Obi-Wan came forward from where he had been keeping himself out of the way carrying a small case Yls had brought for him. He had packed the clothes Obi-Wan had ended up claiming as his over the past weeks.

"What now?" he asked.

"Now?" Mekall answered. "Now, we go." He turned and walked toward the bedroom. "They'll be safe," Mekall spoke as he walked. "Tallo Thaan is a political animal. Once you and I are off planet, there's nothing for him to gain. But even if he gets stupid, Hilty'll be protected at Lure's."

Obi-Wan felt Mekall was right, even if he was saying it to convince himself as much as anything.

Mekall came back with the large case slung over his shoulder by a strap, the small case under one arm and a refuse bag in his other hand. He put his cases down and went to toss the bag into the reclamator. He walked back up the hall to check the house one more time. Satisfied they had left no evidence of their stopover, he rejoined Obi-Wan.

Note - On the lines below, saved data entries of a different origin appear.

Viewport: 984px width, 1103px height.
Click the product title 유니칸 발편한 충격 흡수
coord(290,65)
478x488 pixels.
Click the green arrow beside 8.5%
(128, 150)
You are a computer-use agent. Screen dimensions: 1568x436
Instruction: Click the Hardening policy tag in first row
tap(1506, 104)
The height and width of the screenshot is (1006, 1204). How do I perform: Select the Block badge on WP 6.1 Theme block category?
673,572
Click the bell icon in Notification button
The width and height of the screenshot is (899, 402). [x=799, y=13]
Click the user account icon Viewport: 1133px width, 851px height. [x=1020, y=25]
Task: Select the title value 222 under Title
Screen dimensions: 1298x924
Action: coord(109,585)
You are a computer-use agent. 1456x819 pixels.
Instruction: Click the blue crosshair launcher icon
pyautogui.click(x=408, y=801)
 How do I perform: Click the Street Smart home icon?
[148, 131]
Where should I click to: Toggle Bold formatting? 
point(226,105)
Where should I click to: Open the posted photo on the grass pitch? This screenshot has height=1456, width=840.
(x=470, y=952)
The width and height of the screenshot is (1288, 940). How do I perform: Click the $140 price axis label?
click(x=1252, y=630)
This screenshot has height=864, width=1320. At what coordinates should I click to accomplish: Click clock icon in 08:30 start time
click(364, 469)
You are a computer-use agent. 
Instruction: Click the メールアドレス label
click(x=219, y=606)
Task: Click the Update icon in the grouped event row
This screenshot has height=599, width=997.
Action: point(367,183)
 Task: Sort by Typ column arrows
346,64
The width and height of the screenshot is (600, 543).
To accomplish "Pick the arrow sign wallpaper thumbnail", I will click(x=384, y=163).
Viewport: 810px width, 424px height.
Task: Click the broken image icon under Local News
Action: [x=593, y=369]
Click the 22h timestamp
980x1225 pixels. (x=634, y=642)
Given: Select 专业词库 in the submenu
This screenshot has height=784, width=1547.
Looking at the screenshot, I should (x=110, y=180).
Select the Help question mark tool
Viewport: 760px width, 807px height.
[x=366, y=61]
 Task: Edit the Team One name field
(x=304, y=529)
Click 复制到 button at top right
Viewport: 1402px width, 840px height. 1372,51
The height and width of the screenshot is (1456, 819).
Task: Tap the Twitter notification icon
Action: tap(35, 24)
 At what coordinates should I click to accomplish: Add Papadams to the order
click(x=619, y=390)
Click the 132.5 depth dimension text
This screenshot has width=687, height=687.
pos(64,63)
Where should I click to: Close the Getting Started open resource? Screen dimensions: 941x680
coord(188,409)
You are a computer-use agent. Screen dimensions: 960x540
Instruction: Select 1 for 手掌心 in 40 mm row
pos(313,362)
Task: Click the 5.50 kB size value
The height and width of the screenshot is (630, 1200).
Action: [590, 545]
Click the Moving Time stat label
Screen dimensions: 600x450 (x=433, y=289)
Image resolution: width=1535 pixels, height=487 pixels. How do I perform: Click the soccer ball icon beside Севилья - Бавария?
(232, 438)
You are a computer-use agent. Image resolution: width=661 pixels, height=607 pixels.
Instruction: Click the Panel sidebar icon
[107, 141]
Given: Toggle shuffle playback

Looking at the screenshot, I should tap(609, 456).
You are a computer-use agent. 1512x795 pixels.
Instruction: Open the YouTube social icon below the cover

The long night had begun to catch up with the Jedi and he was leaning against the table. When Mekall approached, Obi-Wan straightened up and visibly stiffened.

"You don't need to do that for me," Mekall informed him.

"No," Obi-Wan said wanly but with conviction, "I need to do it for me."

Mekall picked up a breather and handed it to him. Obi-Wan reached for it, relaxing a bit and touching his hand for longer than strictly necessary, wanting to touch his thoughts as well. Mekall's shields were solidly in place. He repelled Obi-Wan's inquiry with a studied blankness.

Obi-Wan straightened his back once again, accepted the breather and put it on.

Mekall extended his arm toward the door, ushering him out.